> [Description of the task]
For every entry below, retype it exactly as it reads.

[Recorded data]
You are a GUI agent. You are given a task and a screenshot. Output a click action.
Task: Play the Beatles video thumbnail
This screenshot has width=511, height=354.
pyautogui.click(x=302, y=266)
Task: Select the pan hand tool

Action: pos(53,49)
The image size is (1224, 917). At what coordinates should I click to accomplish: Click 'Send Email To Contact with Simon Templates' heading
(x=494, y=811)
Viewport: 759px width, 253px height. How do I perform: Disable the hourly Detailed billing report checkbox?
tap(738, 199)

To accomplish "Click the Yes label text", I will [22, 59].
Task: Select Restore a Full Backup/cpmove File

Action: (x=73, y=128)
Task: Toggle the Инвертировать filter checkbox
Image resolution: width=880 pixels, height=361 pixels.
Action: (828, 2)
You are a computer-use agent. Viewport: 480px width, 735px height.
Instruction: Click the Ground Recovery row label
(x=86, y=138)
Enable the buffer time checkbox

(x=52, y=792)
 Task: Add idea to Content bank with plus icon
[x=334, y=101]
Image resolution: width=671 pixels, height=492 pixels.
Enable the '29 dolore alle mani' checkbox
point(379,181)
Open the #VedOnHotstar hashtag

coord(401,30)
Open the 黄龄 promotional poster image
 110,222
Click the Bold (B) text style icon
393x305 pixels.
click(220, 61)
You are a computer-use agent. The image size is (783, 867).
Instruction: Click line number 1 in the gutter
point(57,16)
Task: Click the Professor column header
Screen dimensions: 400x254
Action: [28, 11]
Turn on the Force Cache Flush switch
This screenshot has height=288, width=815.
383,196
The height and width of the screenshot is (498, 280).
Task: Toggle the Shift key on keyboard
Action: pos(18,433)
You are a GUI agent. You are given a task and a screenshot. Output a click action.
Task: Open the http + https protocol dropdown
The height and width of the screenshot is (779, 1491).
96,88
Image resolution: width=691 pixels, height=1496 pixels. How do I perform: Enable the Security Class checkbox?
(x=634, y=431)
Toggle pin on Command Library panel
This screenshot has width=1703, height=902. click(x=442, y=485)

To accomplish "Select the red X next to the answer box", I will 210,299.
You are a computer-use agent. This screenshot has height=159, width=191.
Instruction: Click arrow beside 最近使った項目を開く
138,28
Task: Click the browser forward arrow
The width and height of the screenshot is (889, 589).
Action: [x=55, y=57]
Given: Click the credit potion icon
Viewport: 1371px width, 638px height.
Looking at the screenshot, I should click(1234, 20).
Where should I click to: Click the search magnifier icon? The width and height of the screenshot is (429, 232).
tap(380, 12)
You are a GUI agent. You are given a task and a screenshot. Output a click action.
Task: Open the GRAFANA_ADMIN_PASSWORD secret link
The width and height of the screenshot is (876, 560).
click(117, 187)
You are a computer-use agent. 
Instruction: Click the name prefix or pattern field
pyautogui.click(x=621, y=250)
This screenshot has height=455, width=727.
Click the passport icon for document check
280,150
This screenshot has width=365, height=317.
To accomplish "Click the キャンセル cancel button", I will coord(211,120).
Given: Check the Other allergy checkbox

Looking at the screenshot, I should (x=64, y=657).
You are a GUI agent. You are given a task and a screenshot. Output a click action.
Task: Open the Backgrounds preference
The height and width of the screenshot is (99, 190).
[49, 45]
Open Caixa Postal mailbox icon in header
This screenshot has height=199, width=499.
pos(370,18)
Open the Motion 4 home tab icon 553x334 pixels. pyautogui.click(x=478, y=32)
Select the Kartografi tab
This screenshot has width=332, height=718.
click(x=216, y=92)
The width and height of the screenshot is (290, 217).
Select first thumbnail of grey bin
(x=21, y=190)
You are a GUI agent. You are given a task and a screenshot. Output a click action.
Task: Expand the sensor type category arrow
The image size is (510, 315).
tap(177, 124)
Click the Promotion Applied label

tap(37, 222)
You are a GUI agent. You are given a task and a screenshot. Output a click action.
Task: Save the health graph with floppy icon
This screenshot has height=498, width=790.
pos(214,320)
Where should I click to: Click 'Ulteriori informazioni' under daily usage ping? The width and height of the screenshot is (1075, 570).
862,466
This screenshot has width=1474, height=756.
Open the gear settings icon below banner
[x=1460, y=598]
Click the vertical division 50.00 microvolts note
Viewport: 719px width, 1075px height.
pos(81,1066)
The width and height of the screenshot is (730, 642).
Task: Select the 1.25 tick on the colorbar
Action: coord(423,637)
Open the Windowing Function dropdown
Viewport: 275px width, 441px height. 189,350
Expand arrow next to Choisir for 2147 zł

> [Exercise response]
You are a GUI agent. You are given a task and a screenshot. Output a click action.
Task: Play the Beatles video thumbnail
This screenshot has width=511, height=354.
pyautogui.click(x=302, y=266)
Task: Select the pan hand tool

Action: pos(53,49)
The image size is (1224, 917). At what coordinates should I click to accomplish: Click 'Send Email To Contact with Simon Templates' heading
(x=494, y=811)
Viewport: 759px width, 253px height. How do I perform: Disable the hourly Detailed billing report checkbox?
tap(738, 199)

To accomplish "Click the Yes label text", I will [22, 59].
Task: Select Restore a Full Backup/cpmove File

Action: (x=73, y=128)
Task: Toggle the Инвертировать filter checkbox
Image resolution: width=880 pixels, height=361 pixels.
Action: (828, 2)
You are a computer-use agent. Viewport: 480px width, 735px height.
Instruction: Click the Ground Recovery row label
(x=86, y=138)
Enable the buffer time checkbox

(x=52, y=792)
 Task: Add idea to Content bank with plus icon
[x=334, y=101]
Image resolution: width=671 pixels, height=492 pixels.
Enable the '29 dolore alle mani' checkbox
point(379,181)
Open the #VedOnHotstar hashtag

coord(401,30)
Open the 黄龄 promotional poster image
 110,222
Click the Bold (B) text style icon
393x305 pixels.
click(220, 61)
You are a computer-use agent. The image size is (783, 867).
Instruction: Click line number 1 in the gutter
point(57,16)
Task: Click the Professor column header
Screen dimensions: 400x254
Action: [28, 11]
Turn on the Force Cache Flush switch
This screenshot has height=288, width=815.
383,196
The height and width of the screenshot is (498, 280).
Task: Toggle the Shift key on keyboard
Action: pos(18,433)
You are a GUI agent. You are given a task and a screenshot. Output a click action.
Task: Open the http + https protocol dropdown
The height and width of the screenshot is (779, 1491).
96,88
Image resolution: width=691 pixels, height=1496 pixels. How do I perform: Enable the Security Class checkbox?
(x=634, y=431)
Toggle pin on Command Library panel
This screenshot has width=1703, height=902. click(x=442, y=485)

To accomplish "Select the red X next to the answer box", I will 210,299.
You are a computer-use agent. This screenshot has height=159, width=191.
Instruction: Click arrow beside 最近使った項目を開く
138,28
Task: Click the browser forward arrow
The width and height of the screenshot is (889, 589).
Action: [x=55, y=57]
Given: Click the credit potion icon
Viewport: 1371px width, 638px height.
Looking at the screenshot, I should click(1234, 20).
Where should I click to: Click the search magnifier icon? The width and height of the screenshot is (429, 232).
tap(380, 12)
You are a GUI agent. You are given a task and a screenshot. Output a click action.
Task: Open the GRAFANA_ADMIN_PASSWORD secret link
The width and height of the screenshot is (876, 560).
click(117, 187)
You are a computer-use agent. 
Instruction: Click the name prefix or pattern field
pyautogui.click(x=621, y=250)
This screenshot has height=455, width=727.
Click the passport icon for document check
280,150
This screenshot has width=365, height=317.
To accomplish "Click the キャンセル cancel button", I will coord(211,120).
Given: Check the Other allergy checkbox

Looking at the screenshot, I should (x=64, y=657).
You are a GUI agent. You are given a task and a screenshot. Output a click action.
Task: Open the Backgrounds preference
The height and width of the screenshot is (99, 190).
[49, 45]
Open Caixa Postal mailbox icon in header
This screenshot has height=199, width=499.
pos(370,18)
Open the Motion 4 home tab icon 553x334 pixels. pyautogui.click(x=478, y=32)
Select the Kartografi tab
This screenshot has width=332, height=718.
click(x=216, y=92)
The width and height of the screenshot is (290, 217).
Select first thumbnail of grey bin
(x=21, y=190)
You are a GUI agent. You are given a task and a screenshot. Output a click action.
Task: Expand the sensor type category arrow
The image size is (510, 315).
tap(177, 124)
Click the Promotion Applied label

tap(37, 222)
You are a GUI agent. You are given a task and a screenshot. Output a click action.
Task: Save the health graph with floppy icon
This screenshot has height=498, width=790.
pos(214,320)
Where should I click to: Click 'Ulteriori informazioni' under daily usage ping? The width and height of the screenshot is (1075, 570).
862,466
This screenshot has width=1474, height=756.
Open the gear settings icon below banner
[x=1460, y=598]
Click the vertical division 50.00 microvolts note
Viewport: 719px width, 1075px height.
pos(81,1066)
The width and height of the screenshot is (730, 642).
Task: Select the 1.25 tick on the colorbar
Action: coord(423,637)
Open the Windowing Function dropdown
Viewport: 275px width, 441px height. 189,350
Expand arrow next to Choisir for 2147 zł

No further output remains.